New construction of residential and commercial developments are hot topics in the local news. In the residential category, issues of noise, neighborhood style and character, drainage, and crowding of lots are issues that face residents, developers and village planners. Many houses are torn down or almost completely torn down to make way for new construction. In the commercial category, issues of noise, traffic, parking, retail and residential mix and financing are major issues. In February 2006, Arlington Heights Public School District 25 voted against extension of a tax increment financing (TIF) district, believing that the school district would not recoup funds lost from frozen property taxes. The failure of the TIF district to extend its deadline at the end of 2006, means a possible slowdown in commercial development in of the area within boundaries of the railroad tracks along Northwest Highway, Arlington Heights Road, Sigwalt Street and Chestnut Avenue in downtown Arlington Heights.


Geography

Arlington Heights is located at 42°5'42" North, 87°58'51" West (42.094976, -87.980873).

According to the United States Census Bureau, the village has a total area of 42.6 km2 (16.4 mi2). 42.5 km2 (16.4 mi2) of it is land and 0.1 km2 (0.04 mi2) of it is water. The total area is 0.18% water.

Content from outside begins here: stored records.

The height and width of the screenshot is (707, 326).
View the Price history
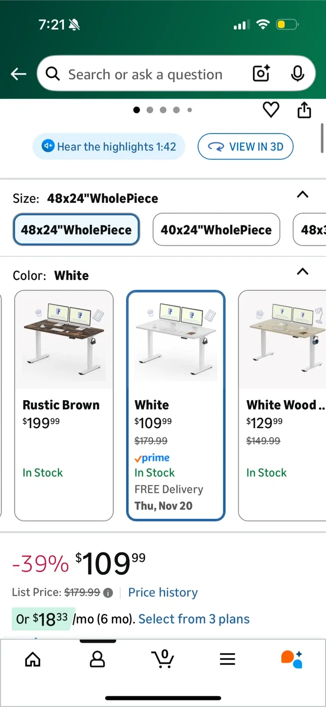[x=163, y=592]
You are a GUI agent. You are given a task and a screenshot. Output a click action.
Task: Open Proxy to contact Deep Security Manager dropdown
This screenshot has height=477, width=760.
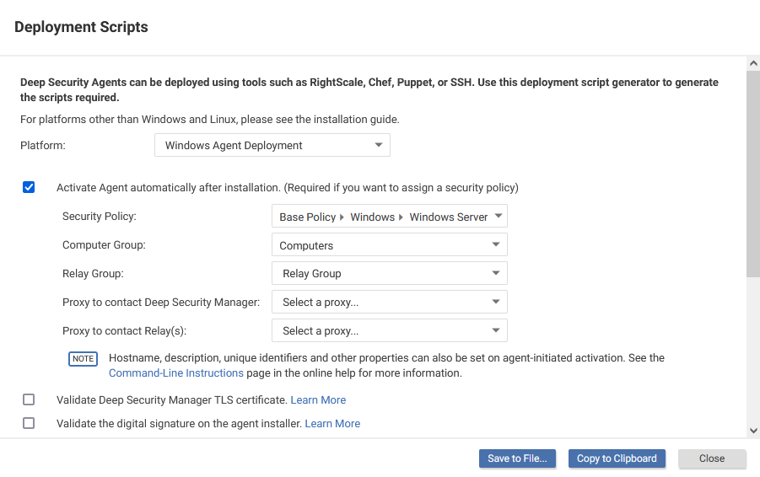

Notable people from Arlington Heights

  • Glenn Laatsch, archer
  • Brian McBride, professional soccer player
  • Jarrett Payton, American football running back
  • Walter Payton, Chicago Bears running back lived in Arlington Heights during his early years with the Chicago Bears
  • Jonathan Spector, professional soccer player

Demographics

As of the census of 2000, there were 76,031 people, 30,763 households, and 20,518 families residing in the village. The population density was 1,788.9/km2 (4,633.3/mi2). There were 31,725 housing units at an average density of 746.4/km2 (1,933.3/mi2). The racial makeup of the village was 90.56% White, 0.96% African American, 0.08% Native American, 5.98% Asian, 0.04% Pacific Islander, 1.19% from other races, and 1.19% from two or more races. 4.46% of the population were Hispanic or Latino of any race.

There were 30,763 households out of which 29.2% had children under the age of 18 living with them, 58.4% were married couples living together, 6.3% had a female householder with no husband present, and 33.3% were non-families. 29.0% of all households were made up of individuals and 11.5% had someone living alone who was 65 years of age or older. The average household size was 2.44 and the average family size was 3.05.

In the village the population was spread out with 23.1% under the age of 18, 6.0% from 18 to 24, 29.8% from 25 to 44, 25.0% from 45 to 64, and 16.1% who were 65 years of age or older. The median age was 40 years. For every 100 females there were 92.6 males. For every 100 females age 18 and over, there were 89.2 males.

The median income for a household in the village was $67,807, and the median income for a family was $84,488. Males had a median income of $59,162 versus $39,555 for females. The per capita income for the village was $33,544. 2.5% of the population and 1.6% of families were below the poverty line. 2.0% of those under the age of 18 and 3.0% of those 65 and older were living below the poverty line.